= WHAT YOU NEED TO DO =
Look through the data for the string "will". Copy every line where it is found.

Dataset entries
──────────
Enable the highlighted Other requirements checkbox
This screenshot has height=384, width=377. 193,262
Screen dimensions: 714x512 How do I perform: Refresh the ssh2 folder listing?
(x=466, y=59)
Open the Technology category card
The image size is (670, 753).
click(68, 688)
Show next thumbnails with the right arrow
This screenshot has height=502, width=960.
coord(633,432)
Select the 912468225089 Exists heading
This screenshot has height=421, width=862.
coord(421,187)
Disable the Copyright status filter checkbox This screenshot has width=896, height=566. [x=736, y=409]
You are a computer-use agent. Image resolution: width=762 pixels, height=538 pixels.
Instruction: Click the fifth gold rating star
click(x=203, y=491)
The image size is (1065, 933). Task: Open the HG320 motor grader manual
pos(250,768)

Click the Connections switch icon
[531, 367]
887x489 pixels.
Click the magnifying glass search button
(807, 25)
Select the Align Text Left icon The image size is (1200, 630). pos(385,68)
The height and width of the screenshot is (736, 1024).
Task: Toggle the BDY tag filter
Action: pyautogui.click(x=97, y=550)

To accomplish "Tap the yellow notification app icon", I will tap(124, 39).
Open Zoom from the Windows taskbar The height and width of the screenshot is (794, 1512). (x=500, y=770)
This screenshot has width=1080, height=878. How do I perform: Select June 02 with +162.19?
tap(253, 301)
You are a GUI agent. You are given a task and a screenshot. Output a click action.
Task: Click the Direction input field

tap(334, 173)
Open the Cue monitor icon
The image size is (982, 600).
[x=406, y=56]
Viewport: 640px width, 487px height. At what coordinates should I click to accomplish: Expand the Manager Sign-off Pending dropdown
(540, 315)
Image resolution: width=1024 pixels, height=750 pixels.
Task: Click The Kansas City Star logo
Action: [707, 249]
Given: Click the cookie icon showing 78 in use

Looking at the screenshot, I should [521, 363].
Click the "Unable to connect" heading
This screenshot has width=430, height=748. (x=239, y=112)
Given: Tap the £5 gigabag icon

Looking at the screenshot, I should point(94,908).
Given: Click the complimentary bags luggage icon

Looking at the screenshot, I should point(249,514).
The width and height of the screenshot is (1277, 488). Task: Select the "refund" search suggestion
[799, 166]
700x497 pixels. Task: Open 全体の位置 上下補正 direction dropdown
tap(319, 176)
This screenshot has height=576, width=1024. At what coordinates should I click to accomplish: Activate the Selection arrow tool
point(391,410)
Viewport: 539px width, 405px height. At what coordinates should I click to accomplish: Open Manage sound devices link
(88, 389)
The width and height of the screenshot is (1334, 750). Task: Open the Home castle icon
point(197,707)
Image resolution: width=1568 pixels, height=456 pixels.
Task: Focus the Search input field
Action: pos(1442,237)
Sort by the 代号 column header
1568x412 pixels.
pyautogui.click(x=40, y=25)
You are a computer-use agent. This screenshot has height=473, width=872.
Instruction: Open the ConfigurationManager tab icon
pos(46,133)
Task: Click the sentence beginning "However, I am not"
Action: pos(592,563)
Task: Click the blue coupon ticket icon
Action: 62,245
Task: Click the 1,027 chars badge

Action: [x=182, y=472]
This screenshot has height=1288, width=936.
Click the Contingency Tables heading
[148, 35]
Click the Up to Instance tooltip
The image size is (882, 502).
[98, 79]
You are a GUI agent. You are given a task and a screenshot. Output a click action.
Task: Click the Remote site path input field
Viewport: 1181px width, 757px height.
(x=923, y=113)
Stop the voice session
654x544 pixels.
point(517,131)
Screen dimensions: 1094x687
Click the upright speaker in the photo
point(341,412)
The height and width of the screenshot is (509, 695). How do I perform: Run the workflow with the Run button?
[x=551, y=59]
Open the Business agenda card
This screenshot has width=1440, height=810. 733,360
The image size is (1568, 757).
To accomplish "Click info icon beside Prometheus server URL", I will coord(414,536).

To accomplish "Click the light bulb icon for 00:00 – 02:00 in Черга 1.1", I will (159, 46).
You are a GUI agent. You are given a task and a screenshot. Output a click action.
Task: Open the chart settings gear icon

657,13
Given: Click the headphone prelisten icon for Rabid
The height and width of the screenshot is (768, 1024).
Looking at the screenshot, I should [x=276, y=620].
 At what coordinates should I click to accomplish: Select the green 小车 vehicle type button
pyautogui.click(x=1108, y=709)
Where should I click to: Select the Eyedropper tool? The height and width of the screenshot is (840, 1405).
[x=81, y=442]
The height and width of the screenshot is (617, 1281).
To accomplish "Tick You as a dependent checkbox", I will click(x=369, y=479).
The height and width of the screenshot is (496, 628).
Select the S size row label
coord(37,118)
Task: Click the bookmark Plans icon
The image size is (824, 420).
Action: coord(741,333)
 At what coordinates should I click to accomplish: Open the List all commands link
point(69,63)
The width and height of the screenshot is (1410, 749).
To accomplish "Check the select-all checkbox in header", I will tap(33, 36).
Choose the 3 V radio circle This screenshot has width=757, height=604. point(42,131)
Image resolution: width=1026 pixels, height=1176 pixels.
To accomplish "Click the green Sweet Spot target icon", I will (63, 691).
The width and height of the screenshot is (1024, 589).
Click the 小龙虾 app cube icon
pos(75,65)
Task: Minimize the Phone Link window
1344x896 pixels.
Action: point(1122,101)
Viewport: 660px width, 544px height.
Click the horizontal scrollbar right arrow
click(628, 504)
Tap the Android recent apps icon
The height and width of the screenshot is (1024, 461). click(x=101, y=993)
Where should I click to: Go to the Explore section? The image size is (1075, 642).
──────────
= ANSWER SPACE =
To accomplish "Tap the yellow notification app icon", I will tap(124, 39).
To accomplish "Click info icon beside Prometheus server URL", I will coord(414,536).
To accomplish "Click the light bulb icon for 00:00 – 02:00 in Черга 1.1", I will (159, 46).
To accomplish "Tick You as a dependent checkbox", I will click(x=369, y=479).
To accomplish "Check the select-all checkbox in header", I will tap(33, 36).
To accomplish "Click the green Sweet Spot target icon", I will (63, 691).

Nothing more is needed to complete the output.